Frequently Asked Questions



These are a few questions and answers about PDB_REDO. New questions will be added when necessary. Mail us yours.


I'm missing entry 9xyz. Why didn't you add it?

New entries are added regularly but it takes some time. If you are in a hurry, please e-mail us. There are a number of reasons why certain entries cannot be made at all. Our error annotation server WHY_NOT will tell you why.

What if there is no experimental data?

We cannot redo without experimental data. If you can convince the structure depositor to submit the experimental data to the PDB, we will add an optimised structure model.

Do all structures improve when run through PDB_REDO?

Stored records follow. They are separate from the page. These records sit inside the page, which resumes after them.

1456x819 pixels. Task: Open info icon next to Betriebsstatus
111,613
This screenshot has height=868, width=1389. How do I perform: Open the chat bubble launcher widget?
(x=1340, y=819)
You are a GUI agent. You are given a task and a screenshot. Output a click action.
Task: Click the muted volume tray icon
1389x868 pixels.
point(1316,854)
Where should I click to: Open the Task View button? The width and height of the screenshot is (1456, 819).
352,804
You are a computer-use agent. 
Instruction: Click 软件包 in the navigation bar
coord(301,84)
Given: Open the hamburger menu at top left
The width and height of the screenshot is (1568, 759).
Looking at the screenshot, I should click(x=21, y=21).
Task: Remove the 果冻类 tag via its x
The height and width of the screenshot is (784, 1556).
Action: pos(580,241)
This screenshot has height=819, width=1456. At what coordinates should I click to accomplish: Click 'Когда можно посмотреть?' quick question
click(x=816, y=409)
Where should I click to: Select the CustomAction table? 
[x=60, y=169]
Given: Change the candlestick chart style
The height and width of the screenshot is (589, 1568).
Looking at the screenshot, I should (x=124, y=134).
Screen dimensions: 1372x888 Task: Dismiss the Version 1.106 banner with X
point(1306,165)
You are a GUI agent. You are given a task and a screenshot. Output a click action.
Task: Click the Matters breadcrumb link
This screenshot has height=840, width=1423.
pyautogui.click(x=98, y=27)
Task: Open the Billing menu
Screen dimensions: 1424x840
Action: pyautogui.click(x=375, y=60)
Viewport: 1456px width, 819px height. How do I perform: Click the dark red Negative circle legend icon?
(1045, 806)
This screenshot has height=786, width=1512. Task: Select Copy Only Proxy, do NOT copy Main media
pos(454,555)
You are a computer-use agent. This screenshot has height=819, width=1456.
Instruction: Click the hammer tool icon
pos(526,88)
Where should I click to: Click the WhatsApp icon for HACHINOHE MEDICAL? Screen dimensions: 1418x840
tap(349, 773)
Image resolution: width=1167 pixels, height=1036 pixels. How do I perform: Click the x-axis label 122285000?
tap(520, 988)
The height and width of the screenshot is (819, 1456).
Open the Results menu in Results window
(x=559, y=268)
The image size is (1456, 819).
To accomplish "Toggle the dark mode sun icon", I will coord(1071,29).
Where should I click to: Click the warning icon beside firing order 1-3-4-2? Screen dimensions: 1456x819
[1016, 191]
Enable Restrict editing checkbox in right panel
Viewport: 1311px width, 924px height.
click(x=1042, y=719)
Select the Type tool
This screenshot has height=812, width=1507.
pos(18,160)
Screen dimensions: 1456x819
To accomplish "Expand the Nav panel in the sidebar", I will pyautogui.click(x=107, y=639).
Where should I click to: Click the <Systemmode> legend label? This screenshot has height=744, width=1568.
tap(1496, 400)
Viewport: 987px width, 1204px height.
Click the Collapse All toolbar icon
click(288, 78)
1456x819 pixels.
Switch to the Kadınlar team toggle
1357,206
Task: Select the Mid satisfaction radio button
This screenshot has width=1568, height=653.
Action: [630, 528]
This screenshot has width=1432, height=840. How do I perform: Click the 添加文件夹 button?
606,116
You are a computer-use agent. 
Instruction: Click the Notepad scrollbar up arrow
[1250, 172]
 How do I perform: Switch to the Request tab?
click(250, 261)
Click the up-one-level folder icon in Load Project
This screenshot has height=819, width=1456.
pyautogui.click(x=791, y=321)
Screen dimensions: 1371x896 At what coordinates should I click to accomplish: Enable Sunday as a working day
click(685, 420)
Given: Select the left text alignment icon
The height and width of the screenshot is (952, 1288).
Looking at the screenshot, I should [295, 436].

Fortunately not. There are a lot of high-quality structure models in the PDB that cannot be improved by means of automatic optimisation. Unfortunately, there are also a few structure models that are beyond repair. In any case, our script is set up so that the 'conservatively optimised' structure model is never worse than the original PDB entry. In a limited number of cases the fully optimised structure model is much worse than the original. Be sure to check the R-factors and the validation scores when you use a PDB_REDO entry.

Why is there a difference between the recalculated R(-free) and the value from the PDB header?

Deviations of a few percent are quite common. Here are a few common reasons:

Since PDB_REDO version 1.8 we follow this rule: If the R-factor from the header cannot be reproduced (with a tolerance of 0.10 or 10%), the optimisation is aborted and no PDB_REDO entry is made. Every once in a while we check these problematic structures by hand.

What is the R-free Z-score?

We can calculate an expected R-free/R ratio for unbiased refinement using an adapted version of Tickle et al. (Acta Cryst (1998), D54, 547-557). Multiplying R with this ratio gives us an expected R-free value. Based on Tickle et al. (Acta Cryst (2000), D56, 442-450) we can also calculate the R-free uncertainty σR-free. So we can now express the difference between the expected R-free and the calculated R-free in units of σR-free: a Z-score.
Ideally this score should be close to zero. Positive values indicate that there may be room for improvement of the structure, that convergence was not yet reached in the refinement, or that R-free was extremely biased (e.g. when a new R-free set was selected, or the wrong set deposited). Negative values indicate a problem with the structure model caused by specific errors or by overrefinement.
Please note that the Z-score may be unreliable for low resolution (2.8Å or lower) structure models or when the R-free set is very small.

Why do the entries have such different version numbers?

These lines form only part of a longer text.